BEGIN

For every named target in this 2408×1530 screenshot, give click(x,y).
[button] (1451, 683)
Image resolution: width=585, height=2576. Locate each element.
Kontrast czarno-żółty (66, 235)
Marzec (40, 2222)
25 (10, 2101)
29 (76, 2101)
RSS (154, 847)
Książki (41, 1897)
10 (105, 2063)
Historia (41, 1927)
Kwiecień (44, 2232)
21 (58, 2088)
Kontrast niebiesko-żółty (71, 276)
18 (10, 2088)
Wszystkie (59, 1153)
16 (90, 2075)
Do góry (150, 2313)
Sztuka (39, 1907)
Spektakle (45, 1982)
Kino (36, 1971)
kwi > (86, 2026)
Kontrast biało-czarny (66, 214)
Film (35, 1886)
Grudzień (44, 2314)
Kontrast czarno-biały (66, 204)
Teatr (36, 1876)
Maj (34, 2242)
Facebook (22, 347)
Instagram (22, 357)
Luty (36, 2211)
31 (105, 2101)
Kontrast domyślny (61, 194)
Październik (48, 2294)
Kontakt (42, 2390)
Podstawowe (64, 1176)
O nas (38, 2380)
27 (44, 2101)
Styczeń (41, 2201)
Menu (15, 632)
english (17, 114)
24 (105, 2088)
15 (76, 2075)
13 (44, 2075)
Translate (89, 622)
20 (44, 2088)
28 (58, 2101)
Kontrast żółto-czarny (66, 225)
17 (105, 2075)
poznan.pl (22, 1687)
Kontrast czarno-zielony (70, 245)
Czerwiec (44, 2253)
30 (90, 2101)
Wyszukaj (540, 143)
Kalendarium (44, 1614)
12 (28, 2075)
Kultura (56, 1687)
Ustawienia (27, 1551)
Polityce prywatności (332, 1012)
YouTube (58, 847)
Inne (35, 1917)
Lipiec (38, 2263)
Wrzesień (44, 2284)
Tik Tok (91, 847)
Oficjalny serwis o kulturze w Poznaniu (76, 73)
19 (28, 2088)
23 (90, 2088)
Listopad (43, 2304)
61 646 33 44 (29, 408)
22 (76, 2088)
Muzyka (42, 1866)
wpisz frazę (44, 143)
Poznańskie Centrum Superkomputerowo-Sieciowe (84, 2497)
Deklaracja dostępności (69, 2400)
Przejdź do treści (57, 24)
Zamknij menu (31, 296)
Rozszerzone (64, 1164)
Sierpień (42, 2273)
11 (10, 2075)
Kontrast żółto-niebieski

END

— Goal of the exercise —
A verbatim copy of the listing above, starting from the line with "Rozszerzone (64, 1164)" and running to its last line, is the only output needed.

— Output for this exercise —
Rozszerzone (64, 1164)
Sierpień (42, 2273)
11 (10, 2075)
Kontrast żółto-niebieski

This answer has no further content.